The Novell Identity Translator (NIT) is a new service in OES 2015 as briefly explained in the following sections:
For more information, see NIT (Novell Identity Translator) in the OES 2018 SP2: NSS AD Administration Guide.
OES includes a new authorization model for CIFS-user access to NSS volumes.
The new model requires that eDirectory and Active Directory (AD) users all have unique User IDs (UIDs).
eDirectory: LUM-enabled eDirectory users have UIDs; non-LUM-enabled eDirectory users do not.
Active Directory: Generally speaking, AD users don’t have UIDs, but AD can be configured to assign the uidNumber attribute to users when required.
The Novell Identity Translator (NIT) lets you ensure that all users requiring NSS authorization have the required UIDs.
eDirectory: When NIT is properly configured, all eDirectory users can access NSS using Novell CIFS, as summarized in Table 7-1.
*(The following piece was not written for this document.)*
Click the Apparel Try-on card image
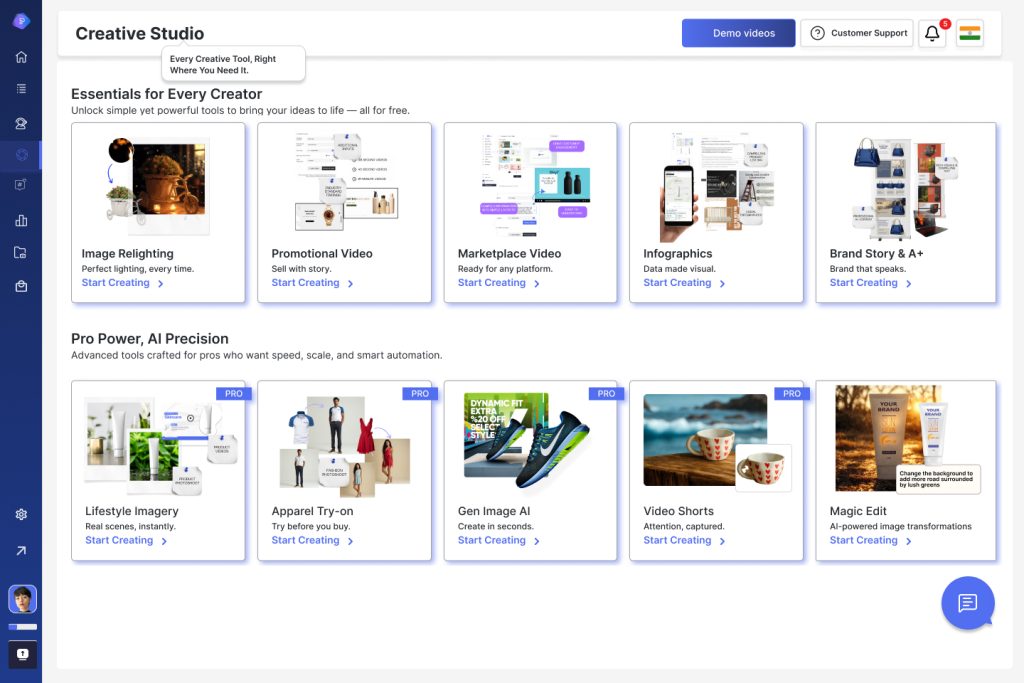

Table 7-1 NIT Guarantees UIDs for All eDirectory Users
User UID Status in eDirectory |
What NIT Does |
---|---|
LUM-enabled user |
Retrieves the UID from eDirectory |
Non-LUM-enabled user |
Generates a UID within the specified UID range |
Active Directory: If needed, you can configure NIT to simply retrieve and pass along UIDs that are set in Active Directory by deselecting the Generate UIDs for AD Users option when you Configure the NSS for Active Directory service. However, you must then ensure that all AD users who need access to NSS through CIFS have the uidNumber attribute set on their AD account. This caveat is summarized in Table 7-2.
Table 7-2 NIT Must Be Properly Configured to Guarantee UIDs for Active Directory Users Who Need Them
UIDs in Active Directory |
UID Generation |
What NIT Does |
---|---|---|
The uidNumber attribute is set for some or all AD users. Those users have a UID number in Active Directory. |
Enabled |
Generates UIDs within the specified UID range for all AD users needing NSS access. The uidNumber attribute in Active Directory is ignored. |
Disabled |
Retrieves the uidNUmber from Active Directory when available. Users without a uidNumber cannot access NSS. |
|
The uidNumber attribute is not set for any AD users. No AD users have a UID number in Active Directory |
Enabled |
Generates UIDs within the specified UID range for all AD users needing NSS access. |
Disabled |
No users can access NSS because none of them has a UID. |
NIT is used as an infrastructure component by various OES components, including Novell CIFS, NSS, and SMS.